Texas, California, NY energy companies say they're prepared to withstand scorching temperatures

Over 89M people are under active National Weather Service extreme heat advisories, watches and warnings

A number of American utility companies and grid operators say they're not expecting any major outages despite scorching-hot temperatures that are spanning much of the nation this week.

As of Thursday, over 89 million Americans are currently under active National Weather Service extreme heat advisories, watches, and warnings, according to the National Oceanic and Atmospheric Administration (NOAA). 


Even though there have been very few warnings in recent weeks for residents to reduce usage, history has shown that electrical grids have buckled under high demand, causing widespread blackouts. 

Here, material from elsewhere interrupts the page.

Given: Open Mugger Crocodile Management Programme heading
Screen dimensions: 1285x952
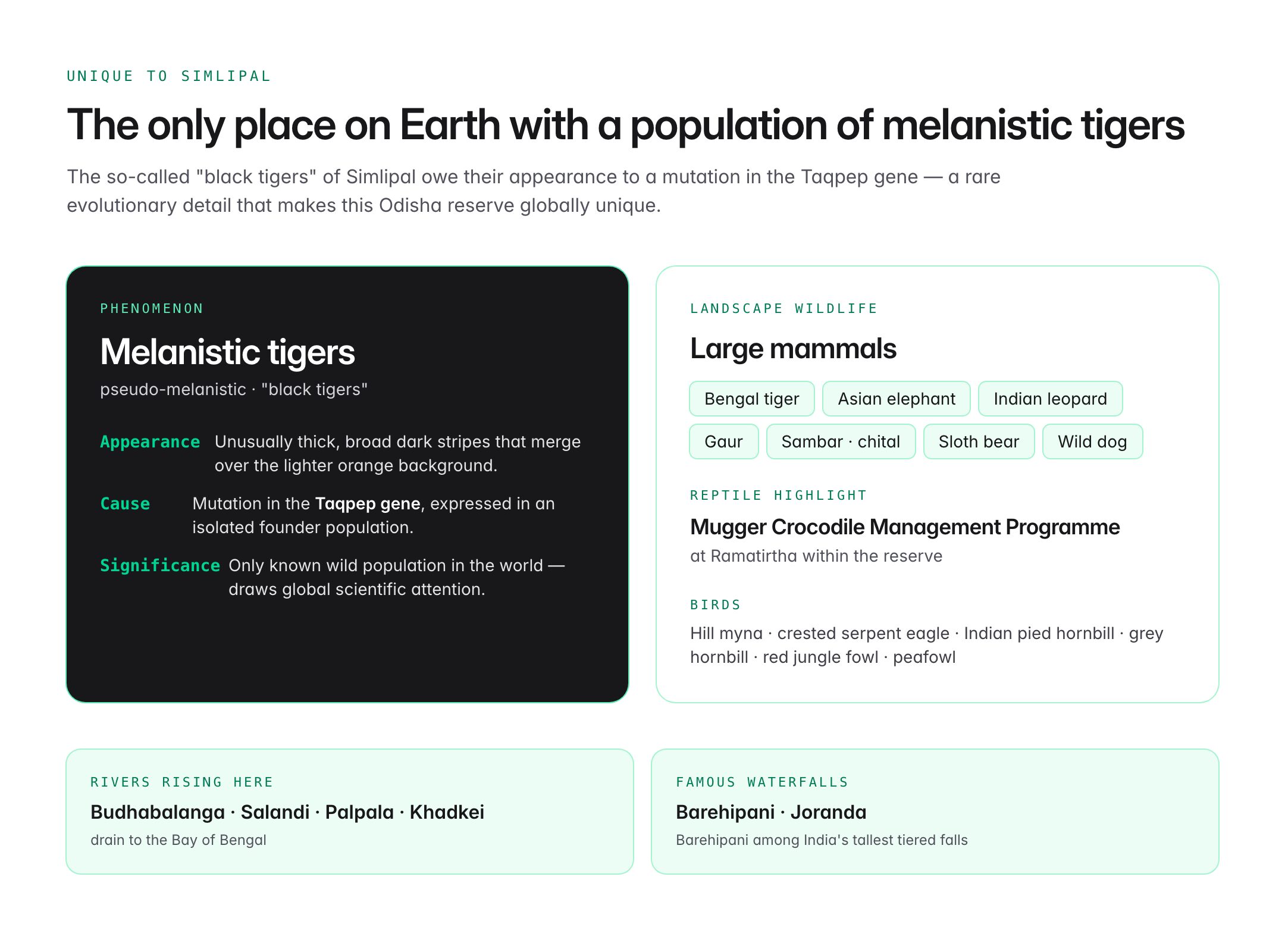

In February 2021, Texas’ power grid failed in the face of a record winter freeze, leaving hundreds dead and millions of people in the cold for an extended time. The state faced historic snowfall and single-digit temperatures, which caused forced residents to turn up their heaters, including many inefficient electric ones. Demand spiked to levels usually seen only on the hottest summer days, which the state's power grid couldn't handle. 

power grid

The sun shines over towers carrying electrical lines August 30, 2007 in South San Francisco, California. (Justin Sullivan/Getty Images / Getty Images)

Similarly, the California Independent System Operator (California ISO), ordered the first rolling blackouts in 20 years during the summer of 2020 when a heat wave, which surged to triple-digit temperatures, continued to strain the state's electrical system. California ISO had directed the state’s three biggest utilities – Pacific Gas & Electric, Southern California Edison and San Diego Gas and Electric – to shed their power loads. 

With temperatures rising again this week, Consolidated Edison Inc., commonly known as Con Edison, which provides energy for roughly 10 million people who live in New York City and Westchester County, told customers that its teams are ready to respond if any issues occur. 


"Heat, humidity and increased demand for electricity to power air conditioners can cause cables to overheat and lead to outages," Con Edison said in a statement. "The coming days could also bring thunderstorms, which can affect the overhead delivery system and cause outages." 

Meanwhile, a spokesperson from Eversource, New England's largest energy provider covering Connecticut, New Hampshire and Massachusetts, told FOX Business that its system operators are constantly monitoring the system, especially during the summer when customers use 25%-40% more energy

"When necessary, can use remote switching capabilities to ease demand and improve the flow of electricity, reducing the risk for outages," the spokesperson said. "Our crews are also always ready to respond to any potential issues that can be caused by the weather." 

Texas Power Grid

Power lines are seen during a heatwave with expected temperatures of 102 F (39 C) in Dallas, Texas, U.S. June 12, 2022. (REUTERS/Shelby Tauber/File Photo / Reuters Photos)

The California ISO told FOX Business that its power grid is currently stable and is not anticipating supply shortages on the grid this week.


However, according to the California ISO, it's still monitoring closely for any changes, such as wildfires or generation or transmission outages that could impact supplies or the grid. 

PG&E told FOX Business that it's prepared for the heat this summer and believes the "grid is better prepared than it was last year and the previous year to meet peak loads."

Still, every action matters, the company said. Earlier this summer, the company launched The Power Saver Rewards Program, which rewards customers for saving energy during select hot days through October.

"When everyone helps to reduce their electricity use, it reduces the overall strain on the grid during an emergency," PG&E said in a statement Thursday. 


Last month, the Electric Reliability Council of Texas, Inc. (ERCOT), which operates Texas's electrical grid, asked Texans and businesses to voluntarily conserve electricity for a brief period as extremely hot weather continued to drive record power demand. 

The organization hasn't issued any similar warnings since and told FOX Business that it "expects sufficient generation to meet forecasted demand." 

The Associated Press contributed to this report.